Pauvre Cioran ! Rien ne lui aura été épargné. Ni la maladie, interminable. Ni l’aphasie, baudelairienne. Ni la curée nécrologique – lui que la perspective même d’avoir, un jour, des biographes dissuadait, disait-il, « d’avoir une vie ». Et puis enfin, ce matin, cette messe que l’on célèbre, me dit-on, en l’église orthodoxe roumaine de la rue Jean-de-Beauvais ! Dans quelle cervelle a bien pu germer cette idée ? Qui a pu infliger une messe, et roumaine de surcroît, à ce fils de pope transylvain qui s’est fait un devoir sacré de trahir sa langue maternelle, de renier sa religion paternelle et de désavouer, par méthode, jusqu’à l’idée de « roumanité » ? Des amis trop zélés ? Une veuve abusive ? Allez savoir ! Mais la preuve est là. On peut faire n’importe quoi du cadavre d’un écrivain : son corps, sans doute – mais aussi, et c’est presque pire, son âme.

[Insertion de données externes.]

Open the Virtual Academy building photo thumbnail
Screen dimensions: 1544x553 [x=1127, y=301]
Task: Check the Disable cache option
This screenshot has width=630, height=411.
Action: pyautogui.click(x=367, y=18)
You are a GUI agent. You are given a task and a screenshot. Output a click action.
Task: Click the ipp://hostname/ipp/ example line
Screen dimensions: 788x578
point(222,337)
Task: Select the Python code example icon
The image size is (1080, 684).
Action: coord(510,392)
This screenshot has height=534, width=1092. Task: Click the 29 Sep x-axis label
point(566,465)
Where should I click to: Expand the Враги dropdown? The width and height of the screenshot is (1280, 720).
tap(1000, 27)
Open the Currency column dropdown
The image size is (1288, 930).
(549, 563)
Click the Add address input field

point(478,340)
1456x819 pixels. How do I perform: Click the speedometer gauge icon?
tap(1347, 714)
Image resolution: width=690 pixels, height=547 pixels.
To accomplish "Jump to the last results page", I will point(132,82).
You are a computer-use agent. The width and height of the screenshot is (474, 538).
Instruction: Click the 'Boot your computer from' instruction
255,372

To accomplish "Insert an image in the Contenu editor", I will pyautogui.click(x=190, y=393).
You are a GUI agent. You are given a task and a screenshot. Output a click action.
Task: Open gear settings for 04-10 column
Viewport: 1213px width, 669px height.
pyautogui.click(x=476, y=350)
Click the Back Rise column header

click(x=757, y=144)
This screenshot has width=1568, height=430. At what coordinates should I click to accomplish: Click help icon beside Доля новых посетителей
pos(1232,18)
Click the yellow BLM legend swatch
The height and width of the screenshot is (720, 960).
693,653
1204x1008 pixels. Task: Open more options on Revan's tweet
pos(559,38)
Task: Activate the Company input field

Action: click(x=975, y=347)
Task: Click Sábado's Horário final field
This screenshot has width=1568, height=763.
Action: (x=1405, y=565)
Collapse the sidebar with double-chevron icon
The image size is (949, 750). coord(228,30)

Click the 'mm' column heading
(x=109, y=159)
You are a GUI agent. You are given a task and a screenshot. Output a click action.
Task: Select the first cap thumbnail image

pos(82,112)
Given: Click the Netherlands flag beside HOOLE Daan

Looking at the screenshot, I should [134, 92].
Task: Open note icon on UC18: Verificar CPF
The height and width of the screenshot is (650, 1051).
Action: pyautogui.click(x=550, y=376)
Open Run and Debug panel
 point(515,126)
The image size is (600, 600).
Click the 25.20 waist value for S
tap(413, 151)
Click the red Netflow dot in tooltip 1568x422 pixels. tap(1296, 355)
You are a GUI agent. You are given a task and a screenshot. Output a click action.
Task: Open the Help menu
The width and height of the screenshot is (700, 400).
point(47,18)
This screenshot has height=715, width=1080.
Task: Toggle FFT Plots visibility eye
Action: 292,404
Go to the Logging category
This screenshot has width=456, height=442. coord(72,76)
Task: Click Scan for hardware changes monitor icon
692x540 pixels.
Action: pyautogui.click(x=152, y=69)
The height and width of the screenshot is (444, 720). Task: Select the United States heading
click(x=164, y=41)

Interrogé par Josyane Savigneau, pour Le Monde, à propos de la nouvelle position iranienne sur la question Rushdie. Je lui exprime mon espoir, bien sûr – mais aussi mon scepticisme et ma crainte. Car qui nous dit, après tout, que les ayatollahs ne sont pas en train de changer, simplement, de stratégie ? Ils passeraient à une fatwah plus discrète. Ils inventeraient une fatwah silencieuse. Ils conjugueraient fatwah et mafia, veillant à ce que le contrat, comme tous les vrais contrats mafieux, soit exécuté dans l’ombre, la clandestinité, le secret. Et ils renoueraient, de la sorte, avec des méthodes plus traditionnelles et, peut-être, plus sûres d’élimination des opposants : celle de Mussolini ordonnant, sans tapage, la liquidation des frères Rossetti ou celle de Staline lâchant les tueurs du NKVD aux trousses d’un Reiss ou d’un Trotsky. Scénario catastrophe ? Sans doute. Mais rien n’autorise, pour l’heure, à l’écarter. Rien ne permet d’exclure que l’on voie un jour surgir un Ramon Mercader chiite qui, au terme d’une longue traque, et pour le compte d’un pouvoir qui se serait, d’avance, innocenté, exécuterait une sentence dont on nous rappelle, par ailleurs, qu’elle est théologiquement imprescriptible. Prudence, donc. Vigilance. Et frivolité de ceux qui, ce jeudi, crient naïvement victoire, s’exclament « l’affaire Rushdie est terminée » et, en échange de bonnes paroles, s’apprêtent à tourner la page.